**DOCUMENT:**
Abstract
D.Ing.
The technique of using a live power cable to simultaneously transport a
communication signal, has been practiced since the early 1900’s. In most cases,
power-line communications has been implemented as a retrofit technology, with its
main benefit being the utilization of a ‘free’ existing network. This driving force of power-line
communications is typical for high-, medium-, and low-voltage distribution networks, as well
as intra-building networks currently targeted for home automation and home networking.
Researchers have thus focused on the optimum use of these existing power-line channels,
often accepting the inherent drawbacks of this hostile communication channel.
Apart from unpredictable noise sources, two main disadvantages of the low-voltage powerline
network as a communication channel, are i) the unknown power cable characteristics and
topology and ii) time-dependent fluctuation of the power-line impedance level as loads are
unpredictable switched into, and out of the network. These two factors have obscured the
requirements for proper coupling and impedance adaptation to the degree that most
researchers and manufacturers have merely accepted this typical ≈ 20-dB coupling loss as one
of the inherited disadvantages of the power-line channel. Most researchers and manufacturers
have thus defaulted to a guessed power-line impedance level, and have used one fixed coupler
winding ratio under all circumstances, regardless of power-line conditions.

**REQUIRED ACTIONS:**
(a) Rewrite the power-line communications abstract between "Apart from unpredictable" and "of power-line conditions.", inclusive, and put "impedance value" in place of "impedance level".
(b) Condense the paragraph of the power-line communications abstract that begins "Apart from unpredictable noise sources" into a short bulleted list that keeps its main facts.
(c) Write what comes next in the power-line communications abstract, starting after its final sentence.

**MATERIAL:**
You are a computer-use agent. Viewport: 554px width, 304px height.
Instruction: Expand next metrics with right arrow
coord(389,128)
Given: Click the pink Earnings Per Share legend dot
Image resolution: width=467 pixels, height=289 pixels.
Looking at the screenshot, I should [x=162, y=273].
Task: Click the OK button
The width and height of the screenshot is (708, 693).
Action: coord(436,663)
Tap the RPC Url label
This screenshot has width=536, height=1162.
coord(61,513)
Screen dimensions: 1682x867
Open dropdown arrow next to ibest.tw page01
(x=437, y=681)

--

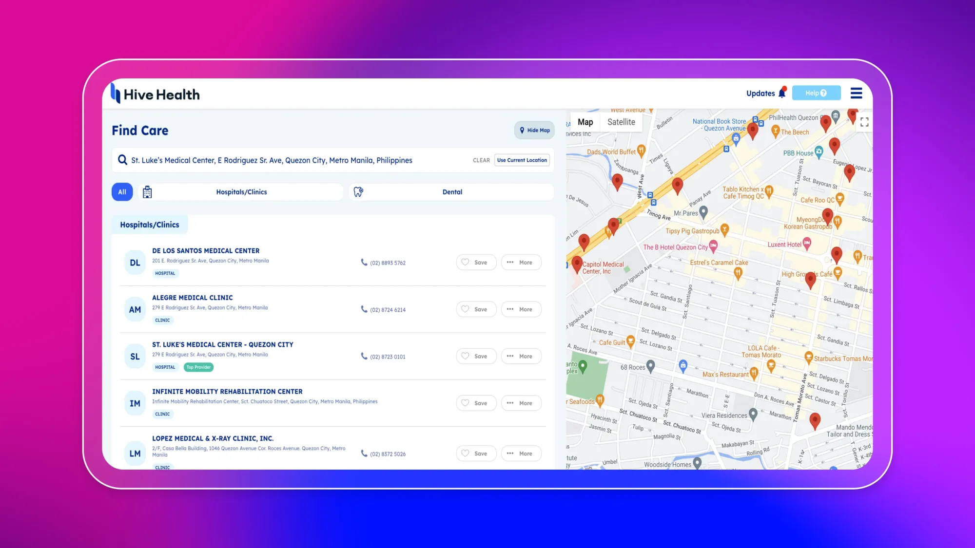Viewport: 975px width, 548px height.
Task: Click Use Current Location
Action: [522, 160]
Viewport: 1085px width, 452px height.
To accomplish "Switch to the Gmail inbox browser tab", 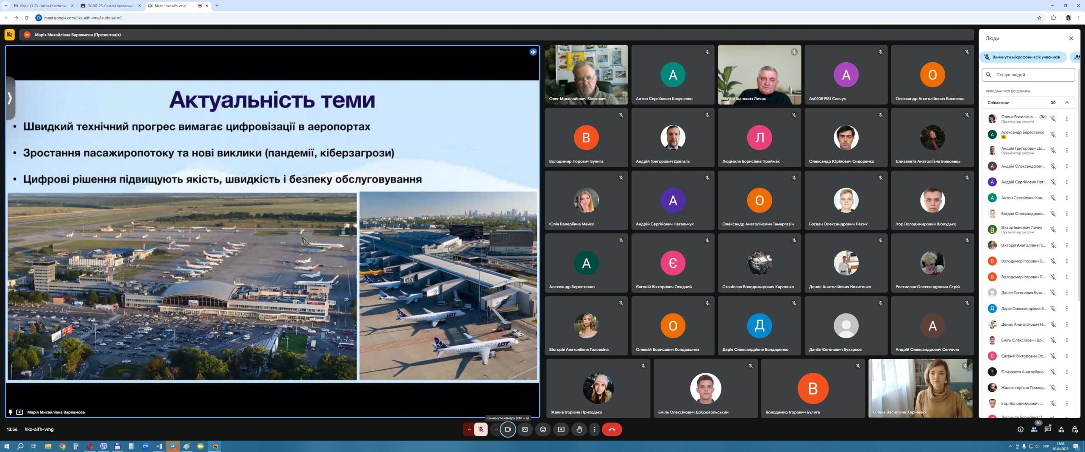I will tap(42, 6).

...

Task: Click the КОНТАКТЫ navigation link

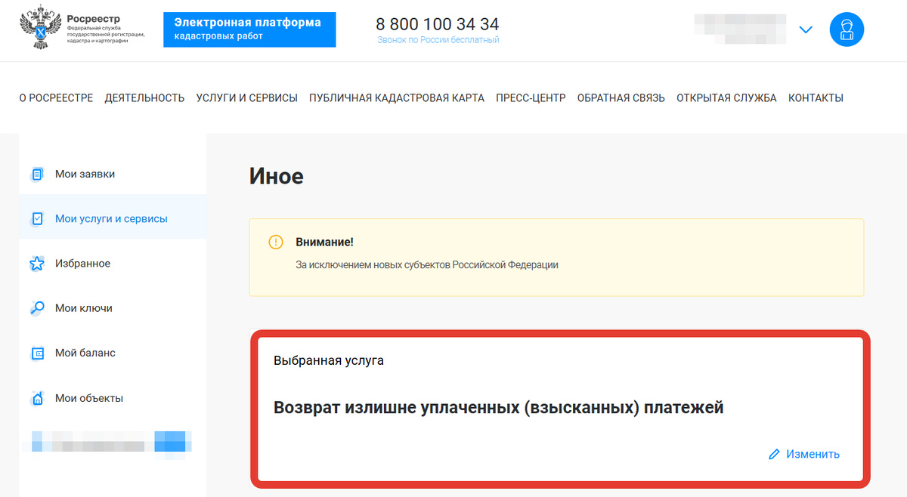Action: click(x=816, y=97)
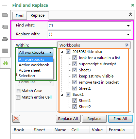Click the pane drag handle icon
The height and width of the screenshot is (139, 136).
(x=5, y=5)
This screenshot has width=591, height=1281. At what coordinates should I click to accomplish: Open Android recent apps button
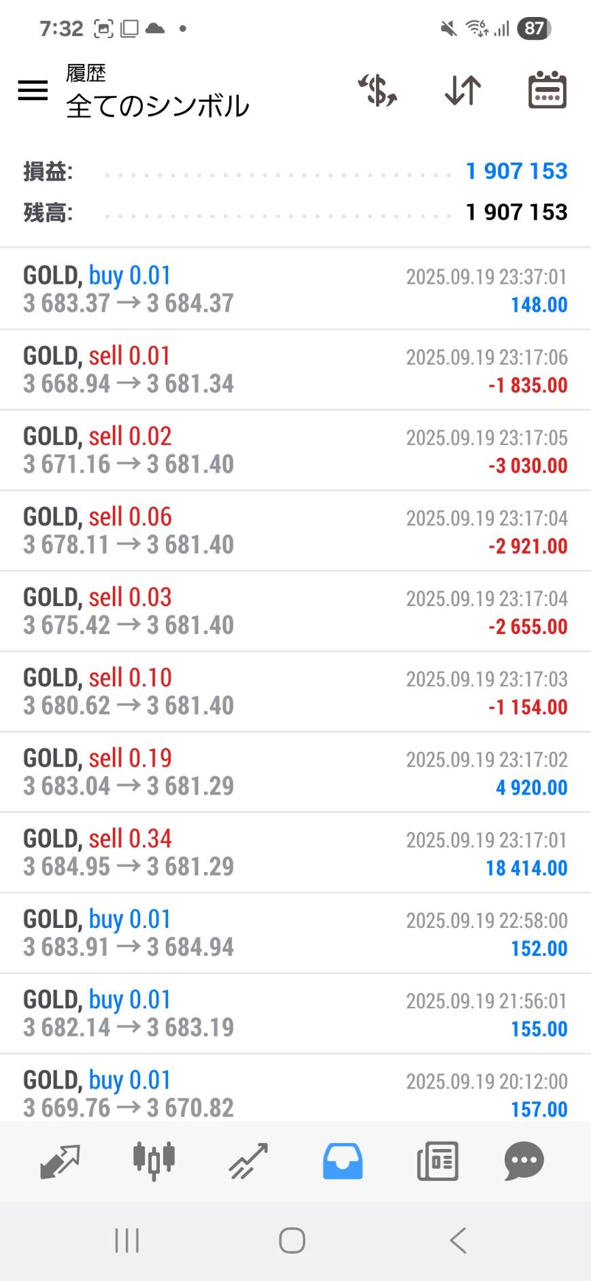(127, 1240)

**OUTPUTS:**
(a)
Apart from unpredictable noise sources, two main disadvantages of the low-voltage powerline
network as a communication channel, are i) the unknown power cable characteristics and
topology and ii) time-dependent fluctuation of the power-line impedance value as loads are
unpredictable switched into, and out of the network. These two factors have obscured the
requirements for proper coupling and impedance adaptation to the degree that most
researchers and manufacturers have merely accepted this typical ≈ 20-dB coupling loss as one
of the inherited disadvantages of the power-line channel. Most researchers and manufacturers
have thus defaulted to a guessed power-line impedance value, and have used one fixed coupler
winding ratio under all circumstances, regardless of power-line conditions.

(b)
- Apart from unpredictable noise, the low-voltage power-line network has two main drawbacks as a communication channel:
  - unknown cable characteristics and topology
  - impedance that fluctuates over time as loads are unpredictably switched into and out of the network
- These factors have obscured the requirements for proper coupling and impedance adaptation.
- As a result, most researchers and manufacturers accept a coupling loss of about 20 dB as an inherent disadvantage of the channel.
- Most default to a guessed impedance level and use one fixed coupler winding ratio, regardless of power-line conditions.

(c)
This study has shown that proper coupling and impedance adaptation can yield significant
transmission gains even with limited (qualitative) knowledge of a power-line channel and its
topology. After formulating design steps for an impedance-adapting coupler that facilitates bidirectional
transmission, the impact of the fluctuating power-line impedance on coupler
bandwidth was investigated. Next, impedance adaptation strategies were considered and the
tradeoff between series cable requirements and parallel load requirements was explored. A
model of sufficient simplicity was developed to facilitate qualitative description and
classification of power outlets – functioning as communication nodes. Very interesting
simulation results were obtained and these were verified using a laboratory setup of
characterized power cables and calibrated loads. Next, these simulation results were employed
to improve power-line transmission over a live, uncharacterized 220-V residential network by
means of i) classifying typical residential rooms qualitatively in order to choose proper coupler
winding ratios and ii) using an innovative dual coupler for dedicated on-off switching with
harsh loads, thereby mitigating the fluctuating impact of said loads on low-voltage power-line
communications.